▶ **Passage for review**
Reverend Click

Jennifer was a child of grace. Death intrudes, but grace, like love, abides. To know Jennifer was to know how gracious a person can be. Jennifer possessed a smile that could light up a room. In any group of people, gathered for any purpose, Jennifer would make friends and be counted as a good friend in turn.

Making beautiful music is a gift of grace, and Jennifer shared her amazing talent in spades. I treasure many wonderful memories of Jennifer sitting with her father in this sanctuary blowing the angelic trumpet and making a joyful noise unto the Lord.

Jennifer was very intelligent, but she never used her intellect to intimidate or belittle. Well-educated herself, Jennifer saw the importance of making sure the less fortunate also had access to the grace of a good education.

Jennifer possessed a deep and abiding faith. In the last couple of years, Jennifer questioned her illness and declining health as do we all, but even as the darkness gathered about her, she never allowed the darkness to extinguish the light of her love for God and faith in the life-giving power of Jesus Christ. Even to the end, God’s grace was sufficient for her to bear her affliction without bitterness or recrimination.

▶ **Required work**
• 1. Answer these questions about the tribute to Jennifer, one per line:
(a) Which instrument did Jennifer play in the sanctuary, and who sat with her?
(b) What did Jennifer never use her intellect to do?
(c) Over roughly how long did Jennifer question her illness and declining health?
• 2. Continue the tribute to Jennifer from its last sentence, keeping the same voice.
The records come from a different source than the tribute to Jennifer.

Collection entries
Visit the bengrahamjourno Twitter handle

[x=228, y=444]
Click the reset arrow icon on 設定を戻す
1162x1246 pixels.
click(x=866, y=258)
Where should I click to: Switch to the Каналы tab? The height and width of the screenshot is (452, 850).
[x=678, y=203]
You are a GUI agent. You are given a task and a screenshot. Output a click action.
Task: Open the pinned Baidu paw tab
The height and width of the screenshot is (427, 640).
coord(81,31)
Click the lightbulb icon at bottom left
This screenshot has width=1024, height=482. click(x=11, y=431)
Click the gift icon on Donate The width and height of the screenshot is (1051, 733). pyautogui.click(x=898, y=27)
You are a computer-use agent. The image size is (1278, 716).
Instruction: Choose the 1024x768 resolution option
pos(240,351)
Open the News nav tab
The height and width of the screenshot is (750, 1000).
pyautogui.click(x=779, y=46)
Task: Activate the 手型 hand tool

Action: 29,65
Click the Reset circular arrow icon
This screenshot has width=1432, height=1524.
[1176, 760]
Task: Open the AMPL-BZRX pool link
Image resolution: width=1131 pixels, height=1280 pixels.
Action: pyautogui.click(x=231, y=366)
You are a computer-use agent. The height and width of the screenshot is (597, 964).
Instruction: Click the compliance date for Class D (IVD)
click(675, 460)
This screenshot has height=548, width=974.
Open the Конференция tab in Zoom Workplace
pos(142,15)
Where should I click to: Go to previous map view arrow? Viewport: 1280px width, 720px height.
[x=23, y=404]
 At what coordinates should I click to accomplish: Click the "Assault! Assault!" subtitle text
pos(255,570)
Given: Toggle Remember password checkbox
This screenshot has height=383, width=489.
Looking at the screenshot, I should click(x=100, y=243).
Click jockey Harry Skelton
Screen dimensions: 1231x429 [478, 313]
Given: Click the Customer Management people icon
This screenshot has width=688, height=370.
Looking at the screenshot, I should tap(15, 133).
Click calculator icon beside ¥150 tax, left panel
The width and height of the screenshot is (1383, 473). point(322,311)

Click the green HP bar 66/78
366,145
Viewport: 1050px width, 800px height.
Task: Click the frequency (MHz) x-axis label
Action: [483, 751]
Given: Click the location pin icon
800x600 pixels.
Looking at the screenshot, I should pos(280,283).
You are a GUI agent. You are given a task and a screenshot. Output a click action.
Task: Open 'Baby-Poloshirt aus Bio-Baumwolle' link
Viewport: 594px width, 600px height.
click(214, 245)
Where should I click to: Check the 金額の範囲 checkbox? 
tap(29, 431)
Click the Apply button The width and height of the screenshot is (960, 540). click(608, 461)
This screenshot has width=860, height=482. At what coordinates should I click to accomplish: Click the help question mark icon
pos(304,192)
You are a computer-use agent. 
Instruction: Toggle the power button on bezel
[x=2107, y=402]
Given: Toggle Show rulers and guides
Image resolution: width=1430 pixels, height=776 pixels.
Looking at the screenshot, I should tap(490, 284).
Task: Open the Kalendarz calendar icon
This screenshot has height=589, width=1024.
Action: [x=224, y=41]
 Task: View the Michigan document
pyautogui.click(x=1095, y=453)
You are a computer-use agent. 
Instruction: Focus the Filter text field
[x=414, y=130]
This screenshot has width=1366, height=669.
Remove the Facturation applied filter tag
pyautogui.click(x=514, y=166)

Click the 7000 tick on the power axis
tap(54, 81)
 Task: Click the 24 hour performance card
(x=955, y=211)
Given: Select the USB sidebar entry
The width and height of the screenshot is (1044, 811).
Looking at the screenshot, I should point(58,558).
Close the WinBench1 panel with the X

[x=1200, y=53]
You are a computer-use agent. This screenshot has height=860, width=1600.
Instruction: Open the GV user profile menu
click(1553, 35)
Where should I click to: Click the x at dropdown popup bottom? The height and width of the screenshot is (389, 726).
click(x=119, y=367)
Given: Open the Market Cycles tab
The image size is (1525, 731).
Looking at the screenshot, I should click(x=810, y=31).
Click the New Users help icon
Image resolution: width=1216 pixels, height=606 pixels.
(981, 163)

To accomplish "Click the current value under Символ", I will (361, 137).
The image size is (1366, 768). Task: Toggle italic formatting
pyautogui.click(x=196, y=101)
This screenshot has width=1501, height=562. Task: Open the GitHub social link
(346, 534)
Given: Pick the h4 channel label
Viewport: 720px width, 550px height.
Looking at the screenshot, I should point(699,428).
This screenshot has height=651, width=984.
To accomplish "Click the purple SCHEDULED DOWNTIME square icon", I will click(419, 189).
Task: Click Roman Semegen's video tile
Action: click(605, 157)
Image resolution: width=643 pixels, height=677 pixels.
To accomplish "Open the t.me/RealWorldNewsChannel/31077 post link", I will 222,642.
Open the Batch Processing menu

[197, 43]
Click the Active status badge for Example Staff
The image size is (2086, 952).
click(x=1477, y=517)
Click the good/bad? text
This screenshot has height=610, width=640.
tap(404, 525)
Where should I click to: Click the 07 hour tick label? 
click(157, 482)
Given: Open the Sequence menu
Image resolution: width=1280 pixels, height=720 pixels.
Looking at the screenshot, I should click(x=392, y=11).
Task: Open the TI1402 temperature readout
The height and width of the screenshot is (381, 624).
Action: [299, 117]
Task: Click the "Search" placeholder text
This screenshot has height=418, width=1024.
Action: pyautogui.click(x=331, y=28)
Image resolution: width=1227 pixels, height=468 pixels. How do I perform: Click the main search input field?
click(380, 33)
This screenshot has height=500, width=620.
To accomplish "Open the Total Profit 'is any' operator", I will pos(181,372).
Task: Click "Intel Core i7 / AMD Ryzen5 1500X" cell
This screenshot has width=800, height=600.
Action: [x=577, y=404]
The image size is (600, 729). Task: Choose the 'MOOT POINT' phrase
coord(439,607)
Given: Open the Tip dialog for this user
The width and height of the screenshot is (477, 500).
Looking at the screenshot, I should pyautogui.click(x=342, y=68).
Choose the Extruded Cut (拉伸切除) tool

▶ **Answers to the exercise**
• 1.
(a) The trumpet, sitting with her father.
(b) To intimidate or belittle.
(c) The last couple of years.

• 2.
God’s grace was extended to Jenny in the gift of two loving and dedicated parents who did everything in their power to find healing for Jenny and help her bear up under the strain of her illness. Vic and Janet, you are great parents, and you have nothing to regret or feel guilty about.

Jenny also loved her brother Brian, and in turn she knew he loved her. Brian, you are a good brother and Jenny will continue to watch over you.

Friendship is a grace, and Jenny was always thankful for her friends who shared her life. Grace was also extended to Jenny by her employer who kept her on the payroll, including her expensive health care, even when she could not be as productive as she hoped. Thank you for this gracious act.

It is natural for us to ask where God has been in these days. I suppose God is still where He was when people heard Jesus preach and yet turned away. Where God was when His Son was arrested and flogged. Where God was when His only child was nailed to a cross, left to die alone, and then hurriedly buried in a borrowed tomb.

God will not remain silent forever.

God will act, and will bring us to life again as he raised Jesus from the dead. Perhaps this is the ultimate grace - that we will live again, and be with God and Jenny again forever. Yes, we grieve. Of course, our hearts break, but even in our mourning we celebrate the life who was Jenny. God’s grace is the hope we carry that even as we stand at her grace and ask, "Will we see her again?" the answer is a resounding "yes".

God gives us the grace of life for which we are thankful.

God gives us the grace to bear our hardship so that we are not crushed or embittered.

God gives us the grace of a hope that survives all that would destroy us, even cancer, even death.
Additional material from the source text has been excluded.